I like the idea to provide FREME as docker
Prepare a small script that reads our index and generate a dump to be imported or Turn our index available to download in binary format ( Solr/Lucene format)
Isnt it better to have a script-per-dataset which loads the data into Solr via FREME NER?
Hi @m1ci , @jnehring
We can use a simple shell script to do this dirty job for us. Is also possible to split the dump by dataset as Milan suggested
Please take a look on this snippet
thanks @sandroacoelho for this. Sharing dumps is fine, however, the source dataset can evolve over the time and we might want to integrate it from scratch. My idea was to have script-per-dataset such as https://github.com/freme-project/freme-ner/blob/master/index-loc-authors.py which loads RDF into Solr via FREME NER. The execution of all these scripts can be triggered by one single bash script.
In last developers call we agreed on creating a shell script for each dataset.
Hi @jnehring, @m1ci
We have two shell scripts to do this job for us, as follow:
I can say that freme-ner-dump-to-dataset.sh is in Beta version. I have been facing some problems to deal with single quotes, quotes and some others special characters in label fields that I hope to solve ASAP.

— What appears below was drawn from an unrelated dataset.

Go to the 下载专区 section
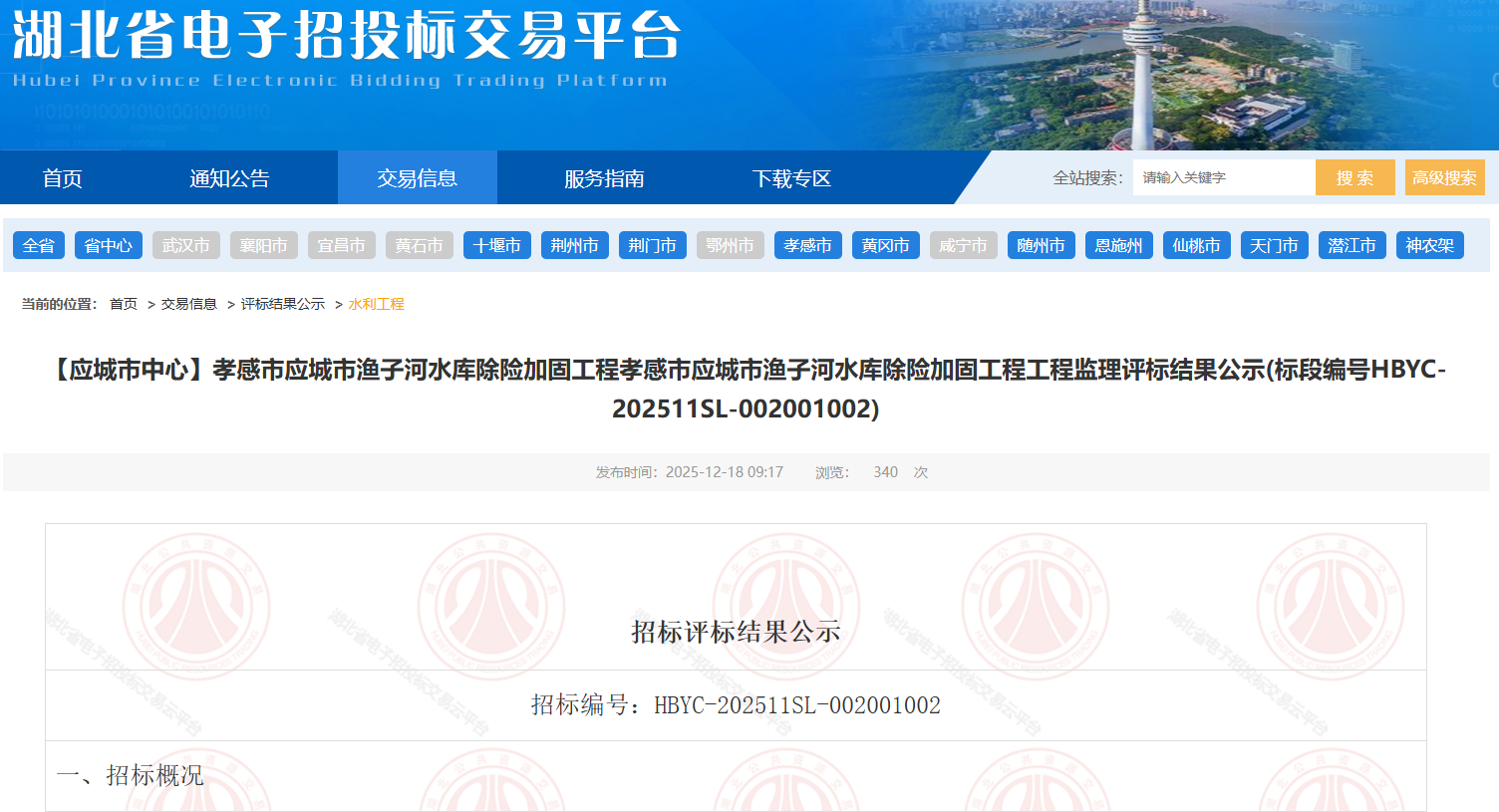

Our first extraction are available here.
Best,
Thank you! I think the script reads the datasets that are currently in freme-ner and then creates dumps of these scripts. Am I right?
One more question: Why did you exclude DBPedia?
I think the next steps are
Hi @jnehring
Thank you! I think the script reads the datasets that are currently in freme-ner and then creates dumps of these scripts. Am I right?
Yes.
One more question: Why did you exclude DBPedia?
We can download DBpedia labels dataset from here, but if you think that is important to include this data in our dump, please let me know. I will just remove a parameter in the query
I think the next steps are
Upload these datasets to our FREME server (I will do this as soon as all datasets are ready) Create a script that uploads all datasets together, maybe using this script. Write an article about how to upload a datase. This article will cover also #125 later.
Great. Before you start, give me a chance to finish a docker for our Solr instance . There we have a tested solution for our issue #91
Best,
The datasets will be uploaded in #130.
One question: The datasets you created, are they any different from the datasets already available at http://api.freme-project.eu/doc/current/api-doc/list-datasets.html ?
what do you mean by different? Btw, there is also:
what do you mean by different?
I was afraid that the work done in this task was unnecessary. But now I see that there are some datasets that would not be available without this work.
In case we want to make the FREME NER datasets available to others, what do we need to do? With making them available I mean that other FREME users like the ADAPT research centre can easily upload our datasets into their FREME NER installation?
I guess we need to provide the SKOS files for these datasets. It would also be nice to have an installer script.